Task statement
Repeat all the lines below exactly, but omit the pictures.

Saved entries
━━━━━━━━

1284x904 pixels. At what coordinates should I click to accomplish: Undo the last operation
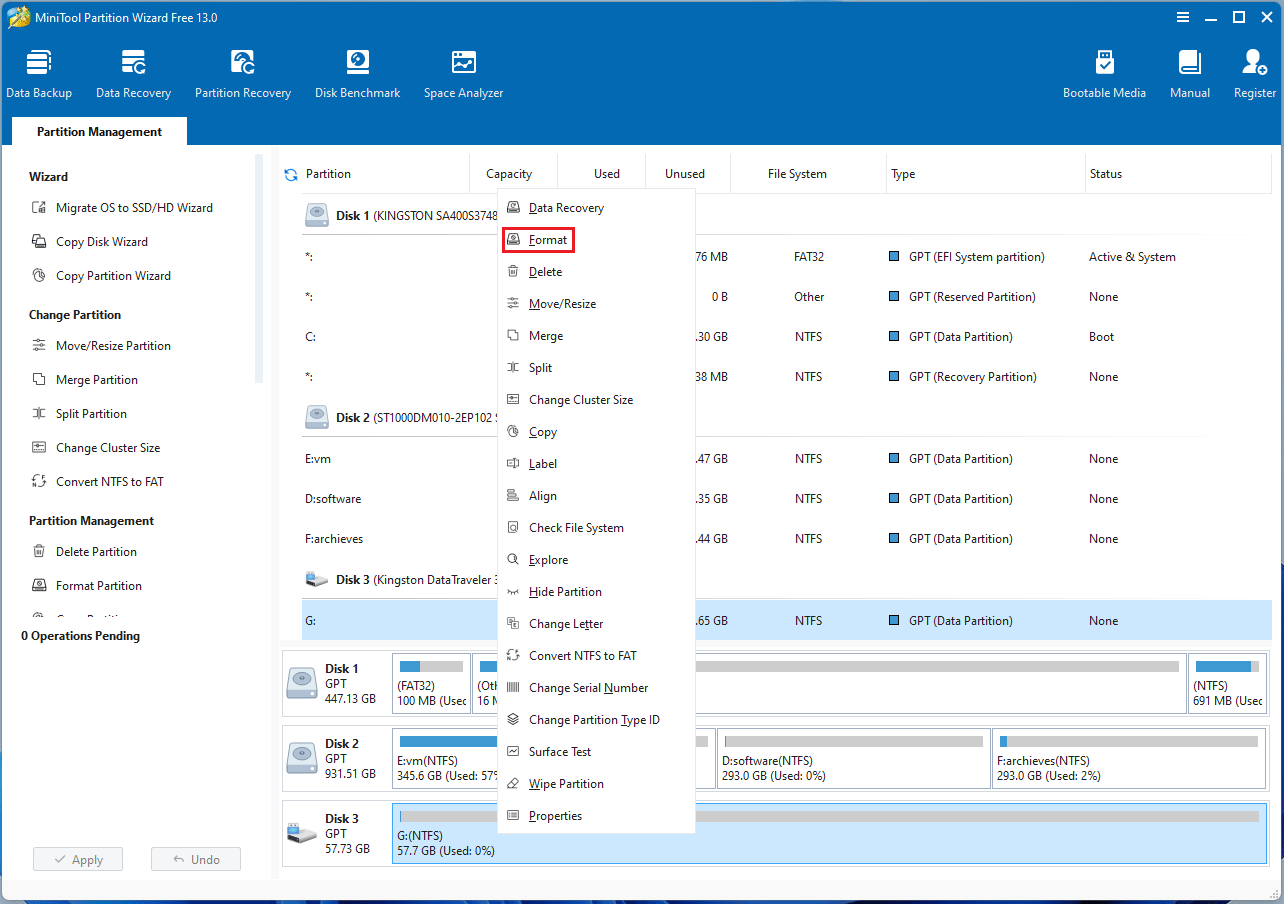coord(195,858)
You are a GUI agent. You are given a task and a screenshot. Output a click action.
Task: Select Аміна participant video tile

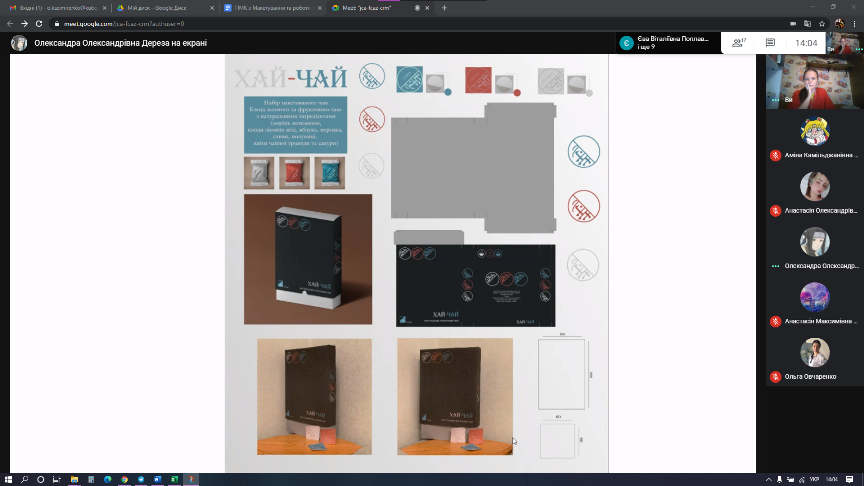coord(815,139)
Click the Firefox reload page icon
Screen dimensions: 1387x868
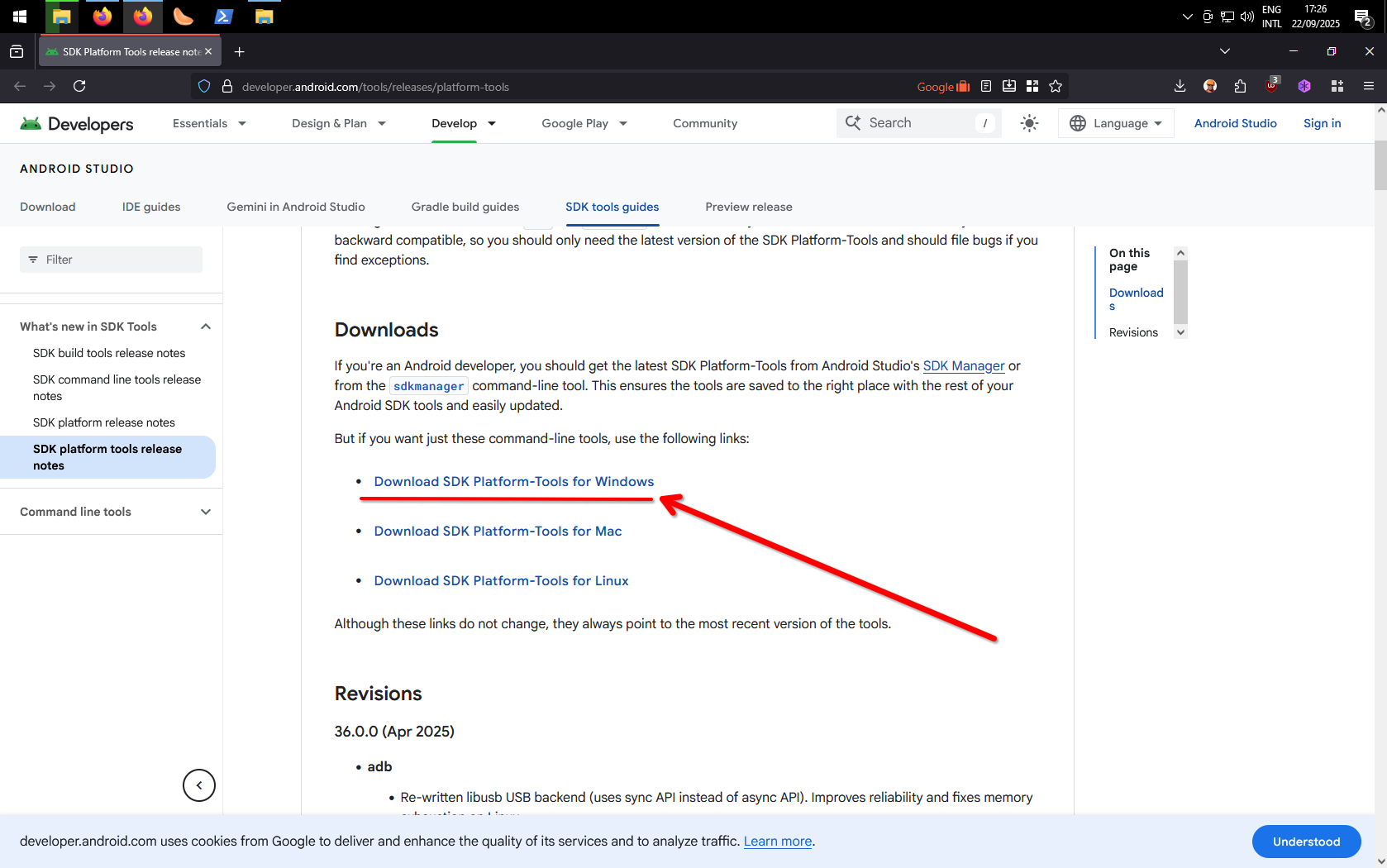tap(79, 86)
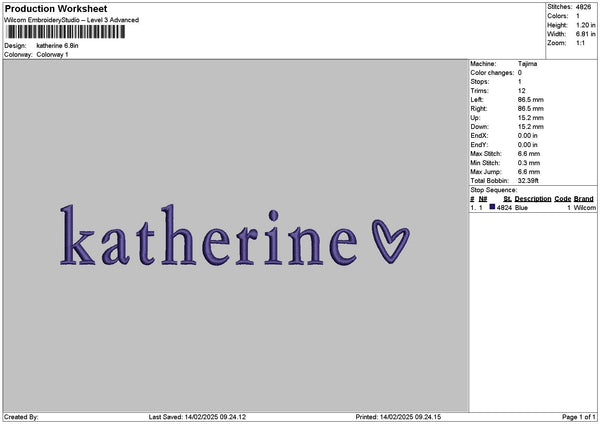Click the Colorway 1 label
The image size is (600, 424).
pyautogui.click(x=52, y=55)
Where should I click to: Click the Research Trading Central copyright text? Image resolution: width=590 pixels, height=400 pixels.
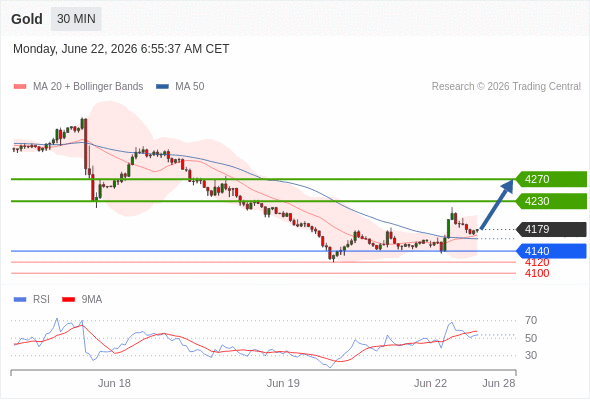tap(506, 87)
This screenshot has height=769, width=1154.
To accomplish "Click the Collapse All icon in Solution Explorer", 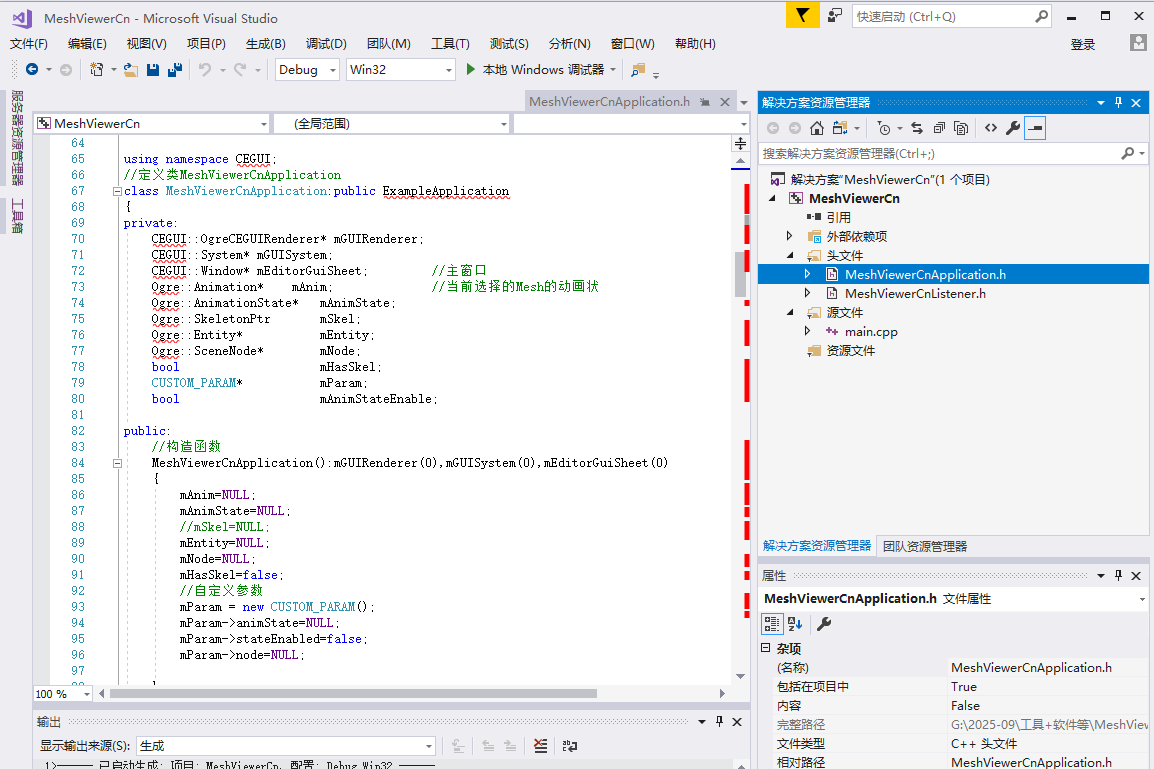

━━━━━━━━

Exercise response
1284x904 pixels. At what coordinates should I click to accomplish: Undo the last operation
coord(195,858)
You are a GUI agent. You are given a task and a screenshot. Output a click action.
Task: Select Аміна participant video tile

coord(815,139)
Click the Firefox reload page icon
Screen dimensions: 1387x868
tap(79, 86)
Click the Colorway 1 label
The image size is (600, 424).
pyautogui.click(x=52, y=55)
Where should I click to: Click the Research Trading Central copyright text? Image resolution: width=590 pixels, height=400 pixels.
tap(506, 87)
This screenshot has height=769, width=1154.
To accomplish "Click the Collapse All icon in Solution Explorer", 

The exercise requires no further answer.